Of course, I was positive it had more to do with what was coming than the two women below me who were currently pulling at each other’s hair, a move that would normally insight cheers of glee in the crowds.
Only a few clapped their hands.
A coup was moments away. I could feel it in the pinpricks of my sight, feel it in the eagerness of the crowd, their attention half-focused on the battling women in the middle of the mud-filled pits. Their eyes constantly darted to me then darted to the large door inset into the floor of the arena.
Even if I hadn’t seen what was coming within sight, I would have been able to guess. They gave themselves away.
Foolish Trpaslíks.
Smiling to myself, I sat back on the many velvet pillows that Edmund had used as a throne, sipping Black Water like wine. Wine for the greatest of shows.
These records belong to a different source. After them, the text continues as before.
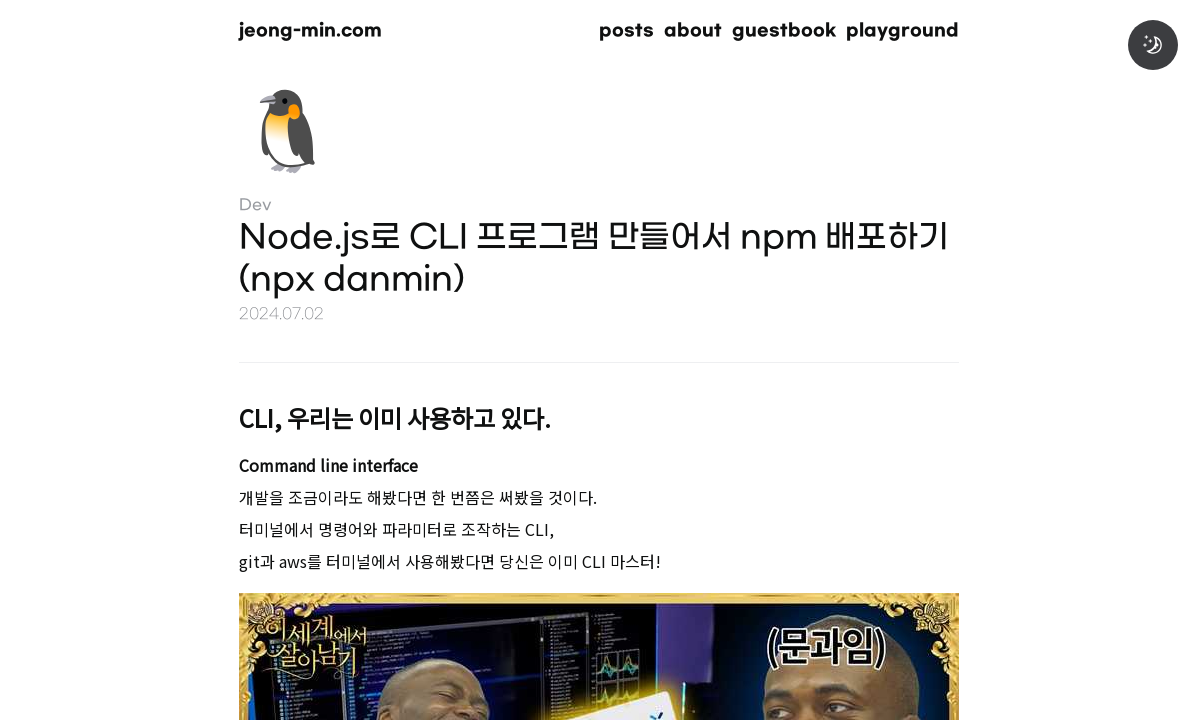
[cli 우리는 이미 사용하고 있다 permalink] (209, 415)
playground (902, 30)
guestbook (784, 30)
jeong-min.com (310, 30)
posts (626, 30)
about (693, 30)
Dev (255, 205)
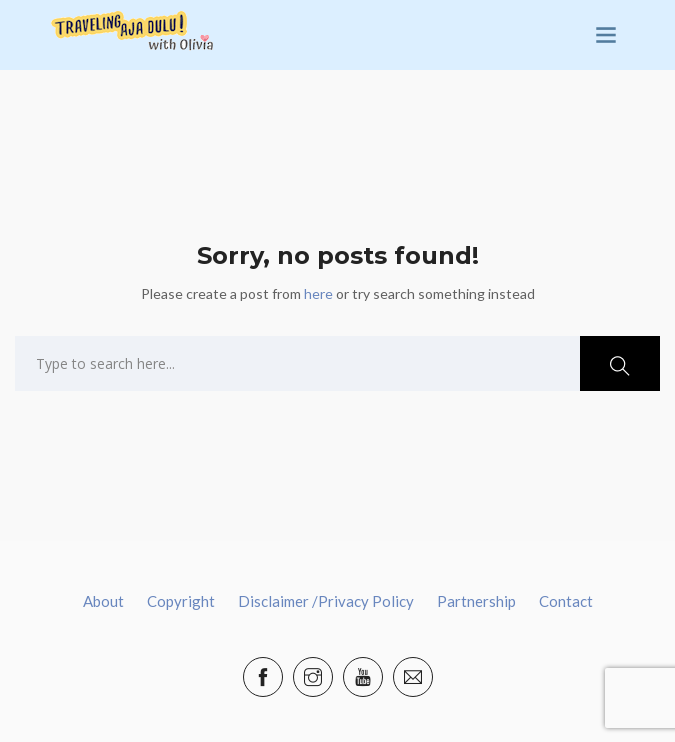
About (103, 601)
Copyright (181, 601)
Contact (566, 601)
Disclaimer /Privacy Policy (326, 601)
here (318, 293)
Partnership (476, 601)
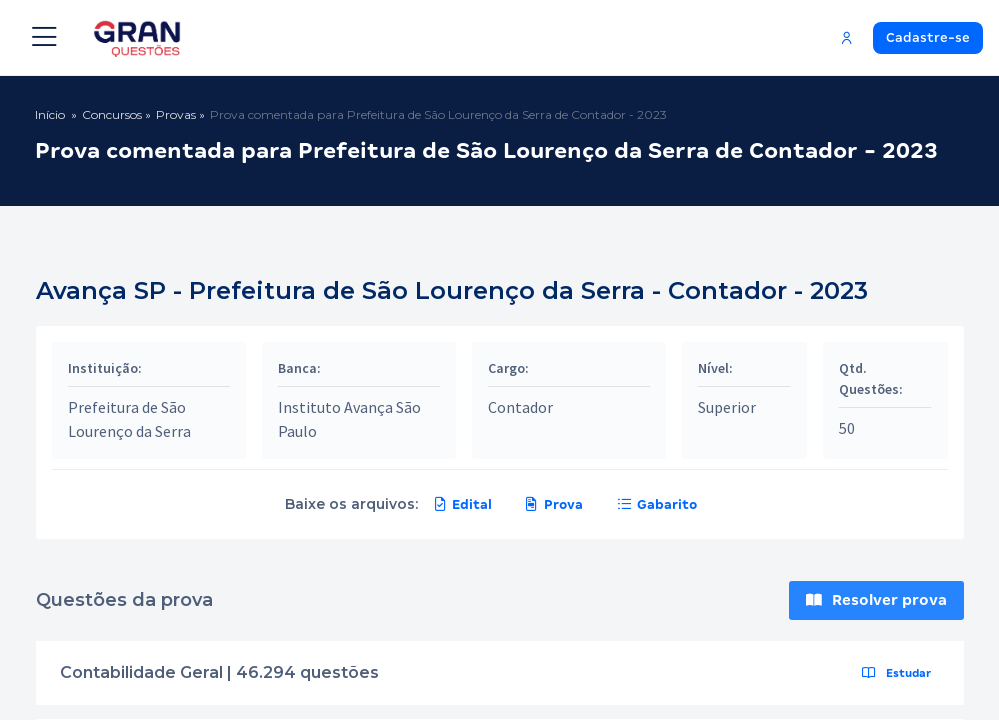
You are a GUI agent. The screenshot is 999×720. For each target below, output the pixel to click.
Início (50, 114)
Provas (176, 114)
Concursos (112, 114)
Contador (520, 407)
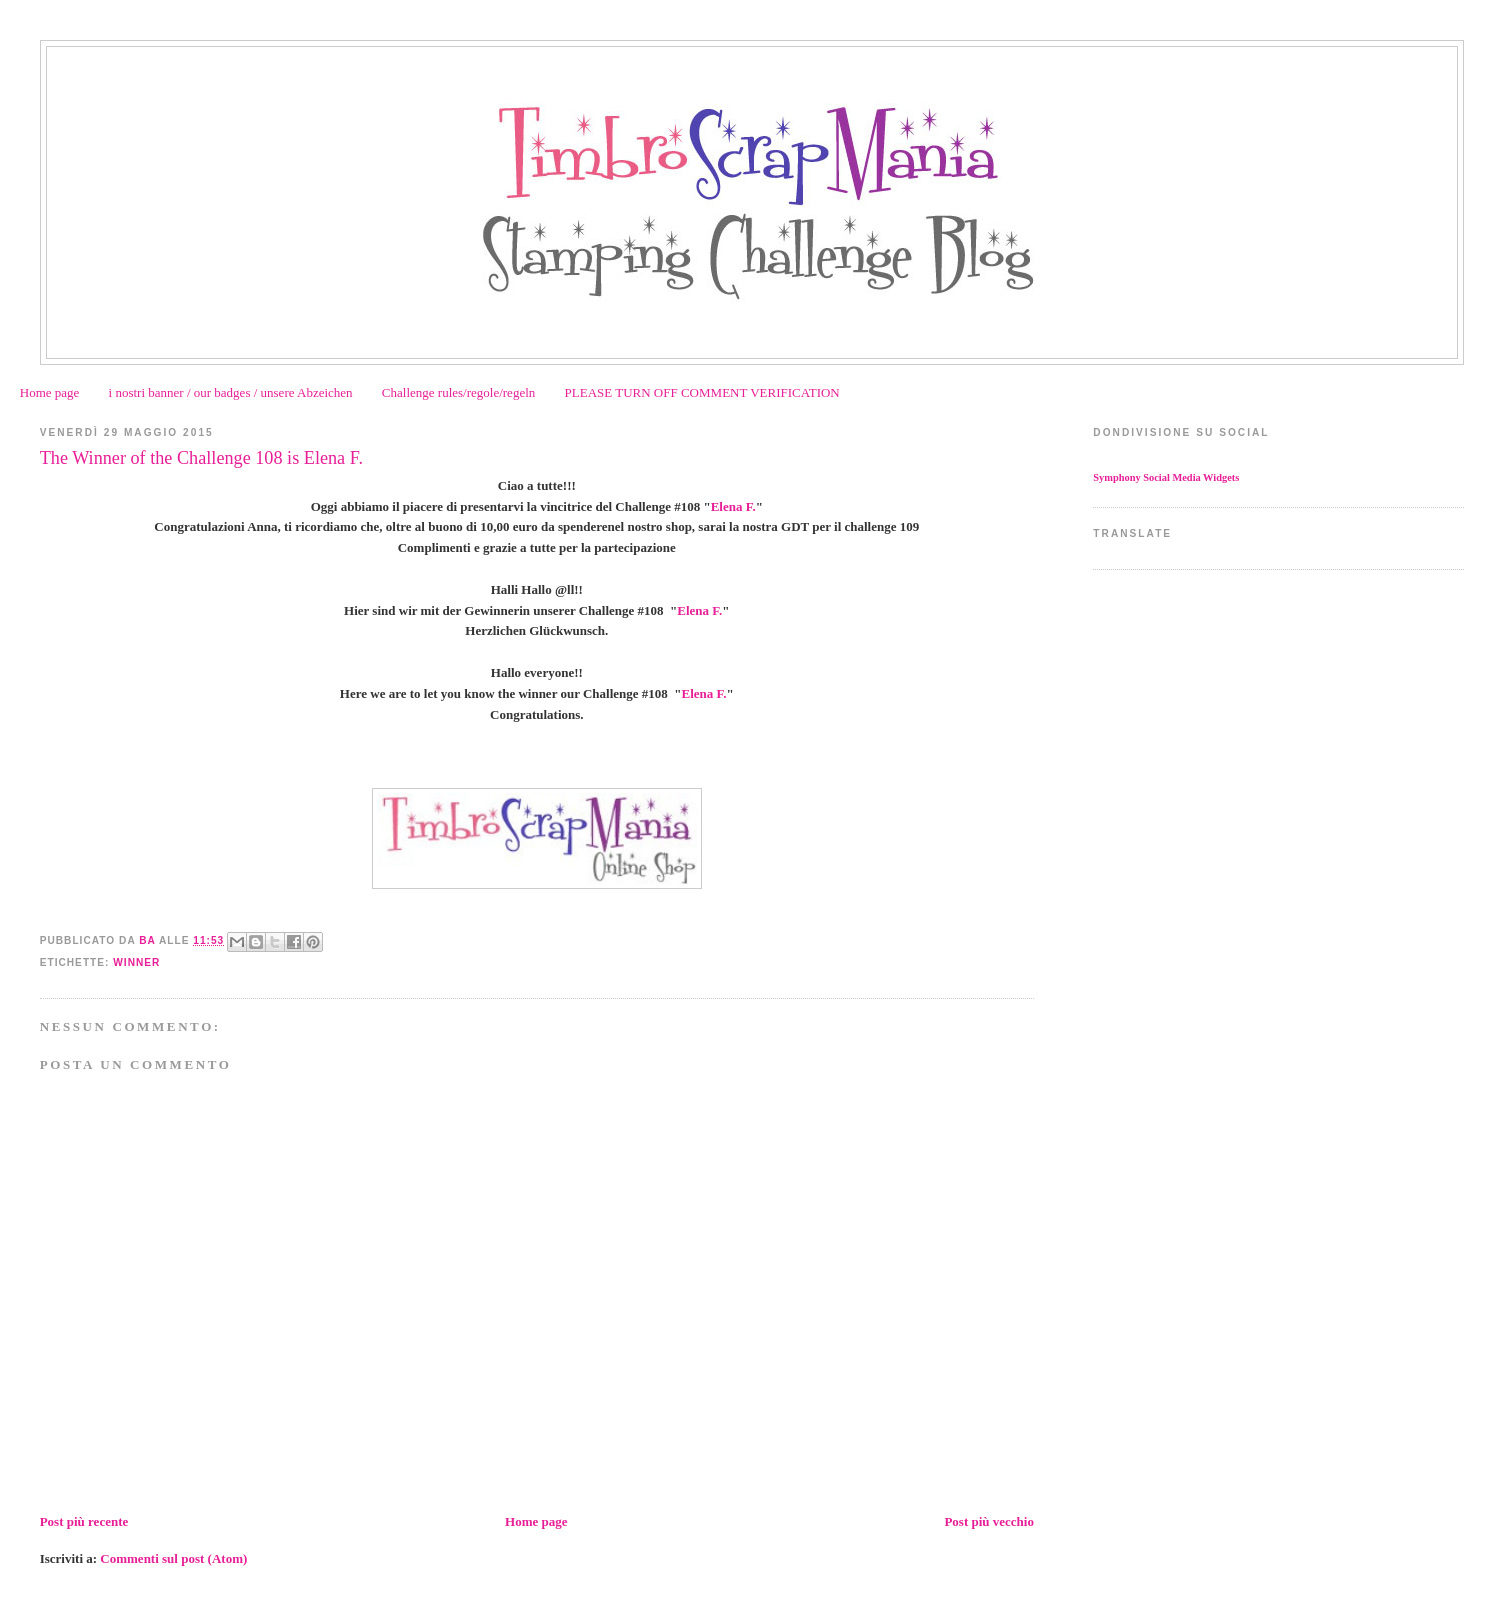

One woman clawed at the other before wrapping her teeth around the soft flesh of her neck and pulling. Red sprayed from her neck in a fountain as a large chunk of flesh was pulled from her like overcooked meat.
The comical reaction was enough to pull the audience’s attention from what was coming. With a roar, they cheered as the bleeding woman fell to the ground in a heap while the victor turned to me, her eyes dangerous as she smiled.
I laughed at the look, the raw danger she tried so hard to show me. Yes, she would be good in battle; I could see that at once. However, it was the warning behind her eyes that forced the laugh from my chest.
The threat was clear. She might as well have said, “You’re next, Sain.”
I laughed harder, the sound echoing around the stadium as her face fell.
Even the Chosen who were being forced to fight for their lives knew what was coming. They were ready to try to overthrow me as much as the Trpaslíks who were now looking at me with varying degrees of fear and confusion.
“I am quite ready for this attempted coup to begin,” I said underneath the laugh quiet enough that Ovailia could hear from where she sat, nestled against my legs, one tier of bleachers down.
Below me where she belonged, where she would die.